■ Task requirements:
**A.** In the passage on Disney and parents, why was it "not a stretch" for a colleague to be reading Be Our Guest for an educational leadership program? Answer in one to three sentences.
**B.** Check each statement against the passage on Disney and parents. Answer yes or no, and quote the deciding words.
(i) The colleague was reading Be Our Guest for a Master's degree program in educational leadership.
(ii) The passage pairs Disney's notion of "cast" with the school environment.
(iii) The writer chose not to read the book.
**C.** Retype the passage on Disney and parents from "As we head into" to "reimagined, and reformed.", with no changes.

■ Text for analysis:
# # # #

Be Our Guest: Re-Imagining Parents as Disney Would

As we head into another school year, teachers and leaders should think about how to re-imagine their interactions with parents. With this in mind, we pose an interesting question – “If Disney ran your school, what would the parent experience be like?”

Throughout graduate school, various professors would bring in research and practice from the business sector and ask us to apply them to the world of education.  We considered the acumen and experience of icons such as Lee Iacocca, Jack Welch, Warren Buffet, and Peter Drucker; these leaders and their business practices became a lens through which the institutions of education could be perceived, analyzed, reimagined, and reformed.

So, it was not a stretch when a colleague shared with me that he was reading Be Our Guest by the Disney Institute for his Master’s degree program in educational leadership.  Interested in what the book could do for education, I read it.  Much like Disney’s Imagineering team, I began to imagine what education would look like through the lens of the Corporate Mouse.

In fact, nearly every aspect of Disney’s business practices can be applied to educational institutions, from how district offices are run, to individual school buildings, to individual classrooms.  The notions of service theme (mission), cast (employees), setting (environment), and process (operations) may be integrated and applied.  As the new school year commences, one particular aspect is worth analyzing, and perhaps even reimagining and reforming. That aspect is Disney’s approach to guest service as it relates to our school parents.

# # # #

■ Information shown:

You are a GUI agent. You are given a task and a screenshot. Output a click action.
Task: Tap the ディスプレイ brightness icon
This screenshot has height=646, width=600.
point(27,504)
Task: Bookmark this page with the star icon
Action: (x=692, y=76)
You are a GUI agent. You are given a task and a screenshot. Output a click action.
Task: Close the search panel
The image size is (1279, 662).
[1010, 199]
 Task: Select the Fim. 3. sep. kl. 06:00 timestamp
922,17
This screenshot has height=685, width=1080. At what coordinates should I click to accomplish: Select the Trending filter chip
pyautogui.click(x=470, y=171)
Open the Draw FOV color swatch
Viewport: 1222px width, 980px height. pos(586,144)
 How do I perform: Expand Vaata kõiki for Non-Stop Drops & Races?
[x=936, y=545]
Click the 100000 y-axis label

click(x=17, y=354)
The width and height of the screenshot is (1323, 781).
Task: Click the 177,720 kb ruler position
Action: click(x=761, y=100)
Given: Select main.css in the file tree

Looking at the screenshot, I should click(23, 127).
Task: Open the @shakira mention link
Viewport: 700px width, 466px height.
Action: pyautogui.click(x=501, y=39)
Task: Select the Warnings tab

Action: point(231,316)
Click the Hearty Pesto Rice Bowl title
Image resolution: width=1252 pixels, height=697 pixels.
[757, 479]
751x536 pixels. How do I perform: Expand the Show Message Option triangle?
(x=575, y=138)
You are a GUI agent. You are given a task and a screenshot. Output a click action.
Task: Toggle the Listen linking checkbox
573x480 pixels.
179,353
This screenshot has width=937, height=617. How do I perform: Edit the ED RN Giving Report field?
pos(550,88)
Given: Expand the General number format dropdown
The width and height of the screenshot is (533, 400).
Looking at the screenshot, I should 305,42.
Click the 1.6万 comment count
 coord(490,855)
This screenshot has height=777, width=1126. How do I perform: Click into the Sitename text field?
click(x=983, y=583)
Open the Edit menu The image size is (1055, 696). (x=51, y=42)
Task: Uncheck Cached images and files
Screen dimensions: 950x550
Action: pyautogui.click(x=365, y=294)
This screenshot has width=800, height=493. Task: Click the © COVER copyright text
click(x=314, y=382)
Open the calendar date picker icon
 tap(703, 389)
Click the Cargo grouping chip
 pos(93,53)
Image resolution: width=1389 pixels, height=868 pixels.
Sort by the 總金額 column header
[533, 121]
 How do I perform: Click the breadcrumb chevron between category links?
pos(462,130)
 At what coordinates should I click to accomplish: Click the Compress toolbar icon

# # # #

■ Solution set:
**A.** Throughout graduate school, professors brought in research and practice from the business sector and asked students to apply them to education. Business leaders and their practices became a lens for seeing, analyzing, reimagining and reforming educational institutions, so reading a Disney Institute book for that purpose fit an established pattern.

**B.**
(i) Yes: "he was reading Be Our Guest by the Disney Institute for his Master’s degree program in educational leadership"
(ii) No: "cast (employees), setting (environment)"
(iii) No: "Interested in what the book could do for education, I read it."

**C.**
As we head into another school year, teachers and leaders should think about how to re-imagine their interactions with parents. With this in mind, we pose an interesting question – “If Disney ran your school, what would the parent experience be like?”

Throughout graduate school, various professors would bring in research and practice from the business sector and ask us to apply them to the world of education.  We considered the acumen and experience of icons such as Lee Iacocca, Jack Welch, Warren Buffet, and Peter Drucker; these leaders and their business practices became a lens through which the institutions of education could be perceived, analyzed, reimagined, and reformed.